While my family are away freezing their toes off, we hop in the steamy shower together. There’s nobody in the house, but it’s quite small and the neighbours’ houses are pressed close to ours, so I still feel a little self-conscious about making noise.

Iris touches me and soaps up my boobs and bum, but we don’t have sex. The thought of my parents getting back early and hearing us is mortifying.

Still, looking at her naked body in the shower makes me look forward to heading back to our own flat in a few days’ time.

Saturday

I’ve been seeing extended friends in Manchester today and have come back to my parents’ house absolutely exhausted, so anything resembling sex is off the cards tonight.

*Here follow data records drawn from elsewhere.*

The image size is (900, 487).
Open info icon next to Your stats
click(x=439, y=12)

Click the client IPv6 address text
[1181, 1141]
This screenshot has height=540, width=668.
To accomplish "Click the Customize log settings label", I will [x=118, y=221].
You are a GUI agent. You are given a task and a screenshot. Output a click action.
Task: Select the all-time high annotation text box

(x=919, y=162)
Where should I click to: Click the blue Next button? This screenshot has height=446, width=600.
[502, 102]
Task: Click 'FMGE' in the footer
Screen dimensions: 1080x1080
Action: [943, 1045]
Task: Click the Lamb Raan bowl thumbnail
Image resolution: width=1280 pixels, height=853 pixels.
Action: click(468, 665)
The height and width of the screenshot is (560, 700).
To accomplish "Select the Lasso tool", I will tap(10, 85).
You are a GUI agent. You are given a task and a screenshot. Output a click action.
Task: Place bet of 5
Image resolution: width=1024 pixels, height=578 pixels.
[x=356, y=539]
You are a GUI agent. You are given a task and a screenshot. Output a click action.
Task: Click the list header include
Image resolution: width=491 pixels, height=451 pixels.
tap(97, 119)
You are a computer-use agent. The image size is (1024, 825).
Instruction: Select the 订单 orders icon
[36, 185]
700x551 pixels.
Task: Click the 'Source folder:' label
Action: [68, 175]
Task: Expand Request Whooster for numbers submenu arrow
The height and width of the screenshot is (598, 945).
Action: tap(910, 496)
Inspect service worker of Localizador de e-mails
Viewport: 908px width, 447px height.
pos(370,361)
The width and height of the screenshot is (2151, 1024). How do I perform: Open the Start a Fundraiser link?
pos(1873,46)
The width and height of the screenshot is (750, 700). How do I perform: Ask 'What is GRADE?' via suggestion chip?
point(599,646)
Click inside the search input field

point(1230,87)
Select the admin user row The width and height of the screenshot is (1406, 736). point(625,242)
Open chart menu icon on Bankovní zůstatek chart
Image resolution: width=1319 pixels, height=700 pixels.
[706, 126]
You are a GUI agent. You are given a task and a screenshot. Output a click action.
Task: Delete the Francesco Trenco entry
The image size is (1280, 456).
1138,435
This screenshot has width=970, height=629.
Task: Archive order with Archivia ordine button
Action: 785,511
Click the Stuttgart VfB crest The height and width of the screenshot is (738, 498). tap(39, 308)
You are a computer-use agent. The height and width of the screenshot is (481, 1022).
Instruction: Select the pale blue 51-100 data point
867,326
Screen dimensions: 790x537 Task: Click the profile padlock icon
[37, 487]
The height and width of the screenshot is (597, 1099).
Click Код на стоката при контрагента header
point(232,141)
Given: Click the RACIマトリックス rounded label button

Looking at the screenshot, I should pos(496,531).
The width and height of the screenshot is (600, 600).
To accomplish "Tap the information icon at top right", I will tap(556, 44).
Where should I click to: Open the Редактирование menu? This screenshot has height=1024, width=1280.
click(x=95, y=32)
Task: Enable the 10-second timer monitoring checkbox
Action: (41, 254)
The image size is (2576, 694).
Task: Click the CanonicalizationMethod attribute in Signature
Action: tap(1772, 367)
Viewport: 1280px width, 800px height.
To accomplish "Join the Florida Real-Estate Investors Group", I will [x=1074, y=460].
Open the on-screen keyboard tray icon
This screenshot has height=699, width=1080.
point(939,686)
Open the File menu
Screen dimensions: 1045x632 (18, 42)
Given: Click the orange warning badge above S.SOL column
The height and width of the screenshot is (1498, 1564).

Iris and I have a peck and fall asleep for our last night here – we’ll be going back to our flat early tomorrow morning.

Sunday

We’re back in our own home today, and while being with the family was fun, it’s nice to have some breathing space.

In the evening I’m doing my skincare routine and Iris pulls me into the bedroom. We can finally make as much noise as we’d like in our own flat, so she goes down on me.

The freedom of not having to stay stiff and silent makes it all the more fun. I orgasm quickly – it’s been a while so it doesn’t take much – then afterwards I bring out our vibrator and use it on her while she fingers me.

The vibrator is kind of long and curved, so it can be used internally to reach the G-spot, which Iris prefers; I prefer external stimulation, so her touching my clit is exactly what I like.

We both come pretty intensely, her twice, then lie dazed in bed for a while after. The family party was fun, but sex is way better when it’s far away from your childhood home!